HOW TO COMPLETE THIS TASK =
An exact reproduction of all the entries is the expected answer.

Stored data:
########################################
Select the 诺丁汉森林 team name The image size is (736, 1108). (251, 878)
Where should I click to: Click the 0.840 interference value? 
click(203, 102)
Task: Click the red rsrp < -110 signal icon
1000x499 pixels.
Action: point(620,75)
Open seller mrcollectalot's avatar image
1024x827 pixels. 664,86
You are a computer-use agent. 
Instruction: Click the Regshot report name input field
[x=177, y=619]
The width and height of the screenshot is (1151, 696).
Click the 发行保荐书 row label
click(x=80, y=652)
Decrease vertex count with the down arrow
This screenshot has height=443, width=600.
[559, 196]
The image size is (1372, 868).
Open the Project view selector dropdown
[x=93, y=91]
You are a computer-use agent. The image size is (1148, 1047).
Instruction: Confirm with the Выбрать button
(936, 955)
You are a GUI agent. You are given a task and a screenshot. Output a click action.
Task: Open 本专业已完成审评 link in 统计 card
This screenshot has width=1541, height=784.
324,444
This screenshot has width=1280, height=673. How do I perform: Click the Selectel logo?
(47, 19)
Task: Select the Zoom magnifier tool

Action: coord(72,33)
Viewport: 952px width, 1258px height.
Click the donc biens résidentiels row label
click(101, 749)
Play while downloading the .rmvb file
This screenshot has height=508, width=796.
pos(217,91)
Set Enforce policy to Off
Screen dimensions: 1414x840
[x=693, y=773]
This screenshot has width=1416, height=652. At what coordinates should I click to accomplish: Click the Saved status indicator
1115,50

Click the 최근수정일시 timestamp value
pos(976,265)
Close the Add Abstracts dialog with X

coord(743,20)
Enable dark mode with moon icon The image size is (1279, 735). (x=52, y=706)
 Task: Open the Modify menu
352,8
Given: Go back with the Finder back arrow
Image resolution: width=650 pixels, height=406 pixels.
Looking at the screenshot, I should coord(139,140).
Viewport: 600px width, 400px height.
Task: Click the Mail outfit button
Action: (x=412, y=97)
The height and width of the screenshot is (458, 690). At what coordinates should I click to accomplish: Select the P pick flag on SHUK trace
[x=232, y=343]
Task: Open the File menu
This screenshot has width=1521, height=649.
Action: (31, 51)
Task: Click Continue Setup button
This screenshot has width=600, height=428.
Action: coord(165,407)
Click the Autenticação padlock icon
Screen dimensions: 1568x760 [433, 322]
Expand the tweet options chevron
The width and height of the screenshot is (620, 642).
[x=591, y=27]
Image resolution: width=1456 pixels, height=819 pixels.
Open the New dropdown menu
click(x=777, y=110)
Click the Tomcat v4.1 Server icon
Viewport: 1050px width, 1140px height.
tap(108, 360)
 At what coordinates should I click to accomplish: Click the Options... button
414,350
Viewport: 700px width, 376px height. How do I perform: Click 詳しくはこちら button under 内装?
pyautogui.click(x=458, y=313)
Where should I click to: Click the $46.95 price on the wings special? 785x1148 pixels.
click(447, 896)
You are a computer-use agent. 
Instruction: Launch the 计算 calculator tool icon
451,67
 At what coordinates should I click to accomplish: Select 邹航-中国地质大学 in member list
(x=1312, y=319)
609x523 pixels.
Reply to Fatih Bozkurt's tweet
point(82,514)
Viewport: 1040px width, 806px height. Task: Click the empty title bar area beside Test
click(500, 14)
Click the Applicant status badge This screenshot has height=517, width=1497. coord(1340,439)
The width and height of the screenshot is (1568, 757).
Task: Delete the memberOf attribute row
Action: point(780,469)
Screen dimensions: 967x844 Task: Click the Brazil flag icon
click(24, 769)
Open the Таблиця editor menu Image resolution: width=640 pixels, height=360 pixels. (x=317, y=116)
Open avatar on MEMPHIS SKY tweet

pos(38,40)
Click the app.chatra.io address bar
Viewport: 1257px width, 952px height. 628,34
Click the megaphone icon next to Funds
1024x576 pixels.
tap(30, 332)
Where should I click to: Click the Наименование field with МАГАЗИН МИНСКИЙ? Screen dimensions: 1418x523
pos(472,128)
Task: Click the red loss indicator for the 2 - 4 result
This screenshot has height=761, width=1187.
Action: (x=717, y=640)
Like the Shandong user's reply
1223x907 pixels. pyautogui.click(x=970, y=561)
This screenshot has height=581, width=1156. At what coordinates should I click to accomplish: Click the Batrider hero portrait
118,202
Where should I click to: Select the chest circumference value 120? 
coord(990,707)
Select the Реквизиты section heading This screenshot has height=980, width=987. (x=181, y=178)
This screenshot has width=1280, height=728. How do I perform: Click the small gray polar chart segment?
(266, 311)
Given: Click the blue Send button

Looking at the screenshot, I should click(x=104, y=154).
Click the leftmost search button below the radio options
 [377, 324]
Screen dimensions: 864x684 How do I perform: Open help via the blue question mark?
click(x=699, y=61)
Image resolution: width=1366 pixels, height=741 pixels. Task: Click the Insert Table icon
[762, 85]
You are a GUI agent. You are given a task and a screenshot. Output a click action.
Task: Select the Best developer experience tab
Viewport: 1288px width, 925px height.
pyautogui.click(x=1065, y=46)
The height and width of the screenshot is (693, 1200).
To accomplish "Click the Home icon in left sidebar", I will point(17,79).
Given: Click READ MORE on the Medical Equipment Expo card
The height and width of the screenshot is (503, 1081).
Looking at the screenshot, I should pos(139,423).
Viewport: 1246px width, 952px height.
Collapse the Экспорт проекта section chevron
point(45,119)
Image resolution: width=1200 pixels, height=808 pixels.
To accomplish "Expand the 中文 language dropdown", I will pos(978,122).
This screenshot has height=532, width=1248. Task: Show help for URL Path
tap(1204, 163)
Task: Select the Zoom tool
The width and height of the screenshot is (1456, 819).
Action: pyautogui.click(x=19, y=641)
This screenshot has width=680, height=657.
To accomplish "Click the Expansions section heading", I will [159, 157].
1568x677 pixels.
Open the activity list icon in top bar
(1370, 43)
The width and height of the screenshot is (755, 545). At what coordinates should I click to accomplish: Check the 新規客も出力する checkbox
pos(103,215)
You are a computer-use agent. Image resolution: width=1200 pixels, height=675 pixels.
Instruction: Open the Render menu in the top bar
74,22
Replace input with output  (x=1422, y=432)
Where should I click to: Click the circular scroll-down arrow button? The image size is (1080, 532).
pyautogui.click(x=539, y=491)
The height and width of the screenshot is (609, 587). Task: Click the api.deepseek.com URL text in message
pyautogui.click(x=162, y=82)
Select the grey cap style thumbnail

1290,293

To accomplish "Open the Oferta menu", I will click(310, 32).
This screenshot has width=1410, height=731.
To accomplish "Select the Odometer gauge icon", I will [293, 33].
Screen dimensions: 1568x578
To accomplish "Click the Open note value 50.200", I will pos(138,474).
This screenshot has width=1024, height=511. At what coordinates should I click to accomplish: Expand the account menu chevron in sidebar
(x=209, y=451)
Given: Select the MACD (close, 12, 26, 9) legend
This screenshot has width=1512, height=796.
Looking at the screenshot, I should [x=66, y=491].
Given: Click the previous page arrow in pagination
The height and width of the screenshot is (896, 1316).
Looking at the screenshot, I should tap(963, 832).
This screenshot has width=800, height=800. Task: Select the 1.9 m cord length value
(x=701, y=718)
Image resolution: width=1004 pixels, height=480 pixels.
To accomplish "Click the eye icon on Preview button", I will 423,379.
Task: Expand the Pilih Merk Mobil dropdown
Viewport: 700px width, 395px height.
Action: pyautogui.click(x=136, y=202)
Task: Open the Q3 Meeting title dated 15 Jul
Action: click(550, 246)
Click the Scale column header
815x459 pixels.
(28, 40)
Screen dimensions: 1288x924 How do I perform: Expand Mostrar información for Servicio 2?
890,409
########################################
TASK RESPONSE =
Select the 诺丁汉森林 team name The image size is (736, 1108). (251, 878)
Where should I click to: Click the 0.840 interference value? 
click(203, 102)
Task: Click the red rsrp < -110 signal icon
1000x499 pixels.
Action: point(620,75)
Open seller mrcollectalot's avatar image
1024x827 pixels. 664,86
You are a computer-use agent. 
Instruction: Click the Regshot report name input field
[x=177, y=619]
The width and height of the screenshot is (1151, 696).
Click the 发行保荐书 row label
click(x=80, y=652)
Decrease vertex count with the down arrow
This screenshot has height=443, width=600.
[559, 196]
The image size is (1372, 868).
Open the Project view selector dropdown
[x=93, y=91]
You are a computer-use agent. The image size is (1148, 1047).
Instruction: Confirm with the Выбрать button
(936, 955)
You are a GUI agent. You are given a task and a screenshot. Output a click action.
Task: Open 本专业已完成审评 link in 统计 card
This screenshot has width=1541, height=784.
324,444
This screenshot has width=1280, height=673. How do I perform: Click the Selectel logo?
(47, 19)
Task: Select the Zoom magnifier tool

Action: coord(72,33)
Viewport: 952px width, 1258px height.
Click the donc biens résidentiels row label
click(101, 749)
Play while downloading the .rmvb file
This screenshot has height=508, width=796.
pos(217,91)
Set Enforce policy to Off
Screen dimensions: 1414x840
[x=693, y=773]
This screenshot has width=1416, height=652. At what coordinates should I click to accomplish: Click the Saved status indicator
1115,50

Click the 최근수정일시 timestamp value
pos(976,265)
Close the Add Abstracts dialog with X

coord(743,20)
Enable dark mode with moon icon The image size is (1279, 735). (x=52, y=706)
 Task: Open the Modify menu
352,8
Given: Go back with the Finder back arrow
Image resolution: width=650 pixels, height=406 pixels.
Looking at the screenshot, I should coord(139,140).
Viewport: 600px width, 400px height.
Task: Click the Mail outfit button
Action: (x=412, y=97)
The height and width of the screenshot is (458, 690). At what coordinates should I click to accomplish: Select the P pick flag on SHUK trace
[x=232, y=343]
Task: Open the File menu
This screenshot has width=1521, height=649.
Action: (31, 51)
Task: Click Continue Setup button
This screenshot has width=600, height=428.
Action: coord(165,407)
Click the Autenticação padlock icon
Screen dimensions: 1568x760 [433, 322]
Expand the tweet options chevron
The width and height of the screenshot is (620, 642).
[x=591, y=27]
Image resolution: width=1456 pixels, height=819 pixels.
Open the New dropdown menu
click(x=777, y=110)
Click the Tomcat v4.1 Server icon
Viewport: 1050px width, 1140px height.
tap(108, 360)
 At what coordinates should I click to accomplish: Click the Options... button
414,350
Viewport: 700px width, 376px height. How do I perform: Click 詳しくはこちら button under 内装?
pyautogui.click(x=458, y=313)
Where should I click to: Click the $46.95 price on the wings special? 785x1148 pixels.
click(447, 896)
You are a computer-use agent. 
Instruction: Launch the 计算 calculator tool icon
451,67
 At what coordinates should I click to accomplish: Select 邹航-中国地质大学 in member list
(x=1312, y=319)
609x523 pixels.
Reply to Fatih Bozkurt's tweet
point(82,514)
Viewport: 1040px width, 806px height. Task: Click the empty title bar area beside Test
click(500, 14)
Click the Applicant status badge This screenshot has height=517, width=1497. coord(1340,439)
The width and height of the screenshot is (1568, 757).
Task: Delete the memberOf attribute row
Action: point(780,469)
Screen dimensions: 967x844 Task: Click the Brazil flag icon
click(24, 769)
Open the Таблиця editor menu Image resolution: width=640 pixels, height=360 pixels. (x=317, y=116)
Open avatar on MEMPHIS SKY tweet

pos(38,40)
Click the app.chatra.io address bar
Viewport: 1257px width, 952px height. 628,34
Click the megaphone icon next to Funds
1024x576 pixels.
tap(30, 332)
Where should I click to: Click the Наименование field with МАГАЗИН МИНСКИЙ? Screen dimensions: 1418x523
pos(472,128)
Task: Click the red loss indicator for the 2 - 4 result
This screenshot has height=761, width=1187.
Action: (x=717, y=640)
Like the Shandong user's reply
1223x907 pixels. pyautogui.click(x=970, y=561)
This screenshot has height=581, width=1156. At what coordinates should I click to accomplish: Click the Batrider hero portrait
118,202
Where should I click to: Select the chest circumference value 120? 
coord(990,707)
Select the Реквизиты section heading This screenshot has height=980, width=987. (x=181, y=178)
This screenshot has width=1280, height=728. How do I perform: Click the small gray polar chart segment?
(266, 311)
Given: Click the blue Send button

Looking at the screenshot, I should click(x=104, y=154).
Click the leftmost search button below the radio options
 [377, 324]
Screen dimensions: 864x684 How do I perform: Open help via the blue question mark?
click(x=699, y=61)
Image resolution: width=1366 pixels, height=741 pixels. Task: Click the Insert Table icon
[762, 85]
You are a GUI agent. You are given a task and a screenshot. Output a click action.
Task: Select the Best developer experience tab
Viewport: 1288px width, 925px height.
pyautogui.click(x=1065, y=46)
The height and width of the screenshot is (693, 1200).
To accomplish "Click the Home icon in left sidebar", I will point(17,79).
Given: Click READ MORE on the Medical Equipment Expo card
The height and width of the screenshot is (503, 1081).
Looking at the screenshot, I should pos(139,423).
Viewport: 1246px width, 952px height.
Collapse the Экспорт проекта section chevron
point(45,119)
Image resolution: width=1200 pixels, height=808 pixels.
To accomplish "Expand the 中文 language dropdown", I will pos(978,122).
This screenshot has height=532, width=1248. Task: Show help for URL Path
tap(1204, 163)
Task: Select the Zoom tool
The width and height of the screenshot is (1456, 819).
Action: pyautogui.click(x=19, y=641)
This screenshot has width=680, height=657.
To accomplish "Click the Expansions section heading", I will [159, 157].
1568x677 pixels.
Open the activity list icon in top bar
(1370, 43)
The width and height of the screenshot is (755, 545). At what coordinates should I click to accomplish: Check the 新規客も出力する checkbox
pos(103,215)
You are a computer-use agent. Image resolution: width=1200 pixels, height=675 pixels.
Instruction: Open the Render menu in the top bar
74,22
Replace input with output  (x=1422, y=432)
Where should I click to: Click the circular scroll-down arrow button? The image size is (1080, 532).
pyautogui.click(x=539, y=491)
The height and width of the screenshot is (609, 587). Task: Click the api.deepseek.com URL text in message
pyautogui.click(x=162, y=82)
Select the grey cap style thumbnail

1290,293

To accomplish "Open the Oferta menu", I will click(310, 32).
This screenshot has width=1410, height=731.
To accomplish "Select the Odometer gauge icon", I will [293, 33].
Screen dimensions: 1568x578
To accomplish "Click the Open note value 50.200", I will pos(138,474).
This screenshot has width=1024, height=511. At what coordinates should I click to accomplish: Expand the account menu chevron in sidebar
(x=209, y=451)
Given: Select the MACD (close, 12, 26, 9) legend
This screenshot has width=1512, height=796.
Looking at the screenshot, I should [x=66, y=491].
Given: Click the previous page arrow in pagination
The height and width of the screenshot is (896, 1316).
Looking at the screenshot, I should tap(963, 832).
This screenshot has width=800, height=800. Task: Select the 1.9 m cord length value
(x=701, y=718)
Image resolution: width=1004 pixels, height=480 pixels.
To accomplish "Click the eye icon on Preview button", I will 423,379.
Task: Expand the Pilih Merk Mobil dropdown
Viewport: 700px width, 395px height.
Action: pyautogui.click(x=136, y=202)
Task: Open the Q3 Meeting title dated 15 Jul
Action: click(550, 246)
Click the Scale column header
815x459 pixels.
(28, 40)
Screen dimensions: 1288x924 How do I perform: Expand Mostrar información for Servicio 2?
890,409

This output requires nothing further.